* **TASK PROMPT**:
If a line in the material below holds the string "Birdie", tally it, then give the tally alone.
· · · · ·
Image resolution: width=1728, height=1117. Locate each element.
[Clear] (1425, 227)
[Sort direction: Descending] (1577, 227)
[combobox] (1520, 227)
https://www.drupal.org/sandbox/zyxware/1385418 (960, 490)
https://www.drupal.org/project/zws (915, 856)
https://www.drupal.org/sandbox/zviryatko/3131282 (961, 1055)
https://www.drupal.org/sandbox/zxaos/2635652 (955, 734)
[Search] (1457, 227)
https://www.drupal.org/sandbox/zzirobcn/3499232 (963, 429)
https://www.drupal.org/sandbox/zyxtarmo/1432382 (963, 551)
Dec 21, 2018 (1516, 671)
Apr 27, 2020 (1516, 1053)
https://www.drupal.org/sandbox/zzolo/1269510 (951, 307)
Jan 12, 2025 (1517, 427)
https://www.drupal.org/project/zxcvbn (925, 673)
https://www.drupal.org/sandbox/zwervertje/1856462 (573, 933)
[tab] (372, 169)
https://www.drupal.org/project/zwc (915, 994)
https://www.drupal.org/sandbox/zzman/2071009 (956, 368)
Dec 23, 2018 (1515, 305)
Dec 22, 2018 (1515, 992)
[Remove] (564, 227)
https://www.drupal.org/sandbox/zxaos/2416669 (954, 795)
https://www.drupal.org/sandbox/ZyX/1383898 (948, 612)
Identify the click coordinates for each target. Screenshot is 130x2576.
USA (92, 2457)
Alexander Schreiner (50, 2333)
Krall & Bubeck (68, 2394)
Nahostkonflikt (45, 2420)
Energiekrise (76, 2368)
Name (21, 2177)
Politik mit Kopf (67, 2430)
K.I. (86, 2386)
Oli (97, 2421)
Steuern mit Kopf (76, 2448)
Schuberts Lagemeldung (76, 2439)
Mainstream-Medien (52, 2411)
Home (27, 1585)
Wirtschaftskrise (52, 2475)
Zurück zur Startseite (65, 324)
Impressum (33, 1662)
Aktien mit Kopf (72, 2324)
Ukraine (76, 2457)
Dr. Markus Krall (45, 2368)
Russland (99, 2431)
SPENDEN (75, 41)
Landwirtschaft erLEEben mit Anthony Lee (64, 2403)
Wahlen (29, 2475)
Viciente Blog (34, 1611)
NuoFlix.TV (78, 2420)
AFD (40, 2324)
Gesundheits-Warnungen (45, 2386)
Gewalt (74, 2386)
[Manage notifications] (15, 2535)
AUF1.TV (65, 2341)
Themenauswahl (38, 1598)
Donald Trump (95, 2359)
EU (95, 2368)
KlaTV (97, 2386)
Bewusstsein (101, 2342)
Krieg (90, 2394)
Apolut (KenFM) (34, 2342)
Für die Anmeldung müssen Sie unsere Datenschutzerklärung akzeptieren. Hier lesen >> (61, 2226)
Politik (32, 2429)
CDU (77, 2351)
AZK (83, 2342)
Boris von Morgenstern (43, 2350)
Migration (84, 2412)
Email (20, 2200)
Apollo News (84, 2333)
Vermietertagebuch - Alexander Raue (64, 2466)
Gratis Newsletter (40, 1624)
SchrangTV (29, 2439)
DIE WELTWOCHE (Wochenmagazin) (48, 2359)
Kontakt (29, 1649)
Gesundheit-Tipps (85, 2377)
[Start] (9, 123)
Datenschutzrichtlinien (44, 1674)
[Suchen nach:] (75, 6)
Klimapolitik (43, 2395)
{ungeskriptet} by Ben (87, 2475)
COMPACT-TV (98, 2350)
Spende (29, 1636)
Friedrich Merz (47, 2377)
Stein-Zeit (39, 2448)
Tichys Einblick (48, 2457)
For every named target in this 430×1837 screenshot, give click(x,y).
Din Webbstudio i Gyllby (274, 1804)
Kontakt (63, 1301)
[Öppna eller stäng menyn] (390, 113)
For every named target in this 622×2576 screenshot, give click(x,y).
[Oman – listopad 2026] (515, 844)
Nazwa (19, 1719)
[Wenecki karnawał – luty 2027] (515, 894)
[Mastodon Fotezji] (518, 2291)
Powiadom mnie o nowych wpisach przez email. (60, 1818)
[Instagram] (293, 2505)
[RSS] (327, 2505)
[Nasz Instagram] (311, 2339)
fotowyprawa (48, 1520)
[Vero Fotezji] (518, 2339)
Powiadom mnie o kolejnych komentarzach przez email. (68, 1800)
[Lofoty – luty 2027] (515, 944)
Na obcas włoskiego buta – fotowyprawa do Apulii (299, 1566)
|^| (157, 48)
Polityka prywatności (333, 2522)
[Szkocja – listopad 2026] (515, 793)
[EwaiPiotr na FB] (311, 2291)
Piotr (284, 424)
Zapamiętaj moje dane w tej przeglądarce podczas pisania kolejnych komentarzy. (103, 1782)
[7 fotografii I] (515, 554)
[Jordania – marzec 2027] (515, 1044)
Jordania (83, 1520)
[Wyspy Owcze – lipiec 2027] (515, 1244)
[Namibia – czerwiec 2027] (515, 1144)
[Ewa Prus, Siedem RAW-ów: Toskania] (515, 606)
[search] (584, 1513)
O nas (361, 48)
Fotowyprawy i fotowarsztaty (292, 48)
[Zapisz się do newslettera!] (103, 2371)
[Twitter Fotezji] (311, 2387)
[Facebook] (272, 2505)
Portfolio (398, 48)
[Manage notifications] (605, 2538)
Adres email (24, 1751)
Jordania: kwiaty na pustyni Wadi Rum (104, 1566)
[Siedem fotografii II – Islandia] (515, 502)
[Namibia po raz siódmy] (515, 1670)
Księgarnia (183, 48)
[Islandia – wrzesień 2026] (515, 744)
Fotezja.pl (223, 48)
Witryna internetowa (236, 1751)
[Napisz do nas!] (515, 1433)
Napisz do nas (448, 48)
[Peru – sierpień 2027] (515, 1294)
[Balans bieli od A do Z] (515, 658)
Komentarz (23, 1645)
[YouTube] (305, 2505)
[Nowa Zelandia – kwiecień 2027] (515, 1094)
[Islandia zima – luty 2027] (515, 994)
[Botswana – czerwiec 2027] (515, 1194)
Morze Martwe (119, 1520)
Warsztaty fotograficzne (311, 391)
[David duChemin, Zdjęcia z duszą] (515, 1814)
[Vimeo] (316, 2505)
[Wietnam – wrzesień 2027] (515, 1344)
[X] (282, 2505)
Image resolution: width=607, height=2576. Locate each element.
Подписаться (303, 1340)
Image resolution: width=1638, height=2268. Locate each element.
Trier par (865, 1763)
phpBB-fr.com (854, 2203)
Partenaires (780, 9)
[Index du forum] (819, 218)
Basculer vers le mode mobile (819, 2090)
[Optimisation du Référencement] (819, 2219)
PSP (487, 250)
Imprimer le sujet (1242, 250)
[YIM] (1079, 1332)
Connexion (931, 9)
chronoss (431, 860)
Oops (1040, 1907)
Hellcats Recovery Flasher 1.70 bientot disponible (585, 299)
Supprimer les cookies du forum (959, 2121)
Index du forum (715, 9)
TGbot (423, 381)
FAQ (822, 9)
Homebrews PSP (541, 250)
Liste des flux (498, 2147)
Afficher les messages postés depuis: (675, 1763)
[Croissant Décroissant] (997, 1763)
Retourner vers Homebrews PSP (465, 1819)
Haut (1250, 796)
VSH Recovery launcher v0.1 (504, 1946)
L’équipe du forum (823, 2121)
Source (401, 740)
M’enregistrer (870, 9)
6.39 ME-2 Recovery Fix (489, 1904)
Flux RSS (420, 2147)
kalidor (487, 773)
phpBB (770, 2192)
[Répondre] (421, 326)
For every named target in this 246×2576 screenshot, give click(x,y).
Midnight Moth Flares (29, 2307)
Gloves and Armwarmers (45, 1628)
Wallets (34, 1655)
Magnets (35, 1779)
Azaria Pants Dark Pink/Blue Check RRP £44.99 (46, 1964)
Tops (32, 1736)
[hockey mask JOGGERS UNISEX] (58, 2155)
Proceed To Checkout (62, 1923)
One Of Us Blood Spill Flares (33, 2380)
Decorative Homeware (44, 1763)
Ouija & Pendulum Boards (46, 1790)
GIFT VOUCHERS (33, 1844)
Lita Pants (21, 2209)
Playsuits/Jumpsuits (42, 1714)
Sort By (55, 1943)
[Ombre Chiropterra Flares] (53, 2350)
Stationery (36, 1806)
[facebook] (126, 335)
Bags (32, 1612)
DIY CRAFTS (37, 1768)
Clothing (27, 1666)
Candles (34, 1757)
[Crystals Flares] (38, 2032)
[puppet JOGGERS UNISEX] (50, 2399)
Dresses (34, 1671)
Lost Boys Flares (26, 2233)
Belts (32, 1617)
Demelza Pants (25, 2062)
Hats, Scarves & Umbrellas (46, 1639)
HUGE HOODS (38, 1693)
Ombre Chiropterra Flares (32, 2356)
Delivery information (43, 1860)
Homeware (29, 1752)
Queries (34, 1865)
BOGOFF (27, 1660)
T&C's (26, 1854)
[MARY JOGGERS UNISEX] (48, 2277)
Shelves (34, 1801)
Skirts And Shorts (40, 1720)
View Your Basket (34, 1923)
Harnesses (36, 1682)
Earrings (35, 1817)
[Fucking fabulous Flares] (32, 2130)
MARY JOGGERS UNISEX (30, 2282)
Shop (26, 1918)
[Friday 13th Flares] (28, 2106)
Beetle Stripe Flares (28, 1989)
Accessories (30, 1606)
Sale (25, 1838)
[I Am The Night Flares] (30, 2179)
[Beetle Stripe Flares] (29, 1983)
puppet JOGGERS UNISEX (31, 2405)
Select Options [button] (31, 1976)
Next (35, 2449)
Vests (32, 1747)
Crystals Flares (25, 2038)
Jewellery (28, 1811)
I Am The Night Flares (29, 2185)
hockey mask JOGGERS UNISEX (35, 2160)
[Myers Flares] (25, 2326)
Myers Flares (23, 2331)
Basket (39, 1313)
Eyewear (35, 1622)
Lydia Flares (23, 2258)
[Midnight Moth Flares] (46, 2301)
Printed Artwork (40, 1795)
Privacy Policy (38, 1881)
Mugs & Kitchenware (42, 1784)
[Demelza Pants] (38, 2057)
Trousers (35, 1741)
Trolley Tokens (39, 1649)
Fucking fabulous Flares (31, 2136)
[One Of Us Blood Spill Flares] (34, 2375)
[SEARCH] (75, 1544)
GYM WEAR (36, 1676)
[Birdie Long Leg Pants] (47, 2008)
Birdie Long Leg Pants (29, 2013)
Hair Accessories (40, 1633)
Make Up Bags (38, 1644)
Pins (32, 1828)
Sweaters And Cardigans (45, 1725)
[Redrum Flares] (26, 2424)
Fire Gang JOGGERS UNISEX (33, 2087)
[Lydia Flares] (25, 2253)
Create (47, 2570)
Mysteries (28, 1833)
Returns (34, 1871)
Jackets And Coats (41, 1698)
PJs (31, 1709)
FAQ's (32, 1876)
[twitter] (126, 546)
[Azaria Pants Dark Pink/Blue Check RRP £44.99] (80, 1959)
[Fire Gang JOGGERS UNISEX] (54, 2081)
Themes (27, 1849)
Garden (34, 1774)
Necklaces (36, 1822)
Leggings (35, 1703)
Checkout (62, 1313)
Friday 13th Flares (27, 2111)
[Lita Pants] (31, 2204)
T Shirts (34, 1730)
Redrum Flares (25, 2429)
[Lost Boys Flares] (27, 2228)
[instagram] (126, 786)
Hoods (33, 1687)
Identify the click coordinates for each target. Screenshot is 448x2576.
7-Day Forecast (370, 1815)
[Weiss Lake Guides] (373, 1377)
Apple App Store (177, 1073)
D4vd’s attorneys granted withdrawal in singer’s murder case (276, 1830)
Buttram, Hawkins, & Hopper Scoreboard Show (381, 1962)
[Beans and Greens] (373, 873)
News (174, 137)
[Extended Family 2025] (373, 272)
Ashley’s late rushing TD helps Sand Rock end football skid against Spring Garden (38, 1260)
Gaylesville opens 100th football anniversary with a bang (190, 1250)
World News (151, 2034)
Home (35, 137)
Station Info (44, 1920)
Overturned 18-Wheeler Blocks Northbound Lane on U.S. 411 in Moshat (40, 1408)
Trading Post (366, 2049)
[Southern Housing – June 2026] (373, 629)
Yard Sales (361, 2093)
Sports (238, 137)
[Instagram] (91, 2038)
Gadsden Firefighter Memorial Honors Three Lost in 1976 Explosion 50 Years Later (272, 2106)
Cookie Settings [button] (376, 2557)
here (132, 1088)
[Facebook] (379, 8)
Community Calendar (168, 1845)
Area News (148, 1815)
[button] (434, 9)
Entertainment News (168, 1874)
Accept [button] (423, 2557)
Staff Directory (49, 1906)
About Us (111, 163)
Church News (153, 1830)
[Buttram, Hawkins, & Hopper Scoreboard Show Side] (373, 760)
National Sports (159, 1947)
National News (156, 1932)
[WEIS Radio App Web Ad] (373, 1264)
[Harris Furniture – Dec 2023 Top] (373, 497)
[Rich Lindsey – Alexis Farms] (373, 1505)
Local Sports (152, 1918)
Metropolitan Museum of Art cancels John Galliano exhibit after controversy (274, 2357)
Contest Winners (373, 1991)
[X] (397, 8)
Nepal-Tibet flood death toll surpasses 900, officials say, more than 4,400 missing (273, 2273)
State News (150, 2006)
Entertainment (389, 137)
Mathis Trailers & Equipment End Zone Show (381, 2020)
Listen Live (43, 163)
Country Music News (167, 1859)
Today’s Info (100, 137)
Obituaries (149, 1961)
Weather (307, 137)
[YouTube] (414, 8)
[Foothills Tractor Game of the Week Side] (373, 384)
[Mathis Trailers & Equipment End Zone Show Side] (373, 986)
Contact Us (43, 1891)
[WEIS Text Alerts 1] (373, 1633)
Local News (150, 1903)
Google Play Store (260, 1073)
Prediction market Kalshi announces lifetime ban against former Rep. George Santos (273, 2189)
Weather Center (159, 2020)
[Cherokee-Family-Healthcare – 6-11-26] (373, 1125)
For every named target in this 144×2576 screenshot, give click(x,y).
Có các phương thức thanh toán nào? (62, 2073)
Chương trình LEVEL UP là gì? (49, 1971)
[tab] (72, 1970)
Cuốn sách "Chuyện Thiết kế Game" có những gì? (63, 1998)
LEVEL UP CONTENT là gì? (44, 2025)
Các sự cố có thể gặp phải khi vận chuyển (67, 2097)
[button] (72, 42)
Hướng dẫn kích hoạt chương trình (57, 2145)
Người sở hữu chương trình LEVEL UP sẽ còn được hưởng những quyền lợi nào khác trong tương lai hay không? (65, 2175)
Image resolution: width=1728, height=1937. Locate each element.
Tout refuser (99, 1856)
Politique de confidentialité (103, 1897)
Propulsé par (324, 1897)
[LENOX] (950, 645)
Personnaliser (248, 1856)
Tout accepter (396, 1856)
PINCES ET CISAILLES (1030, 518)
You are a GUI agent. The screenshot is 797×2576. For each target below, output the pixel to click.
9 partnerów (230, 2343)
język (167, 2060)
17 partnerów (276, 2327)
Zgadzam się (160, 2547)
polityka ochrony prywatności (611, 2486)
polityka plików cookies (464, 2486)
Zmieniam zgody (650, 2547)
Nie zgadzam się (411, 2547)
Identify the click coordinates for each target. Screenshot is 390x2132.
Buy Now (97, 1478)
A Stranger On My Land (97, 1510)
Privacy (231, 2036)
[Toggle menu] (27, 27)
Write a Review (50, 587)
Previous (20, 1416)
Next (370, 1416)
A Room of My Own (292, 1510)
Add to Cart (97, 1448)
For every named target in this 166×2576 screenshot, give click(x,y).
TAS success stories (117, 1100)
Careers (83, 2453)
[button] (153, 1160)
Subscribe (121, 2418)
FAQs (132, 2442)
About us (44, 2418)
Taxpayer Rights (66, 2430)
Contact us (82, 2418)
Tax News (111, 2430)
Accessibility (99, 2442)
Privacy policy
· · · · ·
* **THE ANSWER**:
2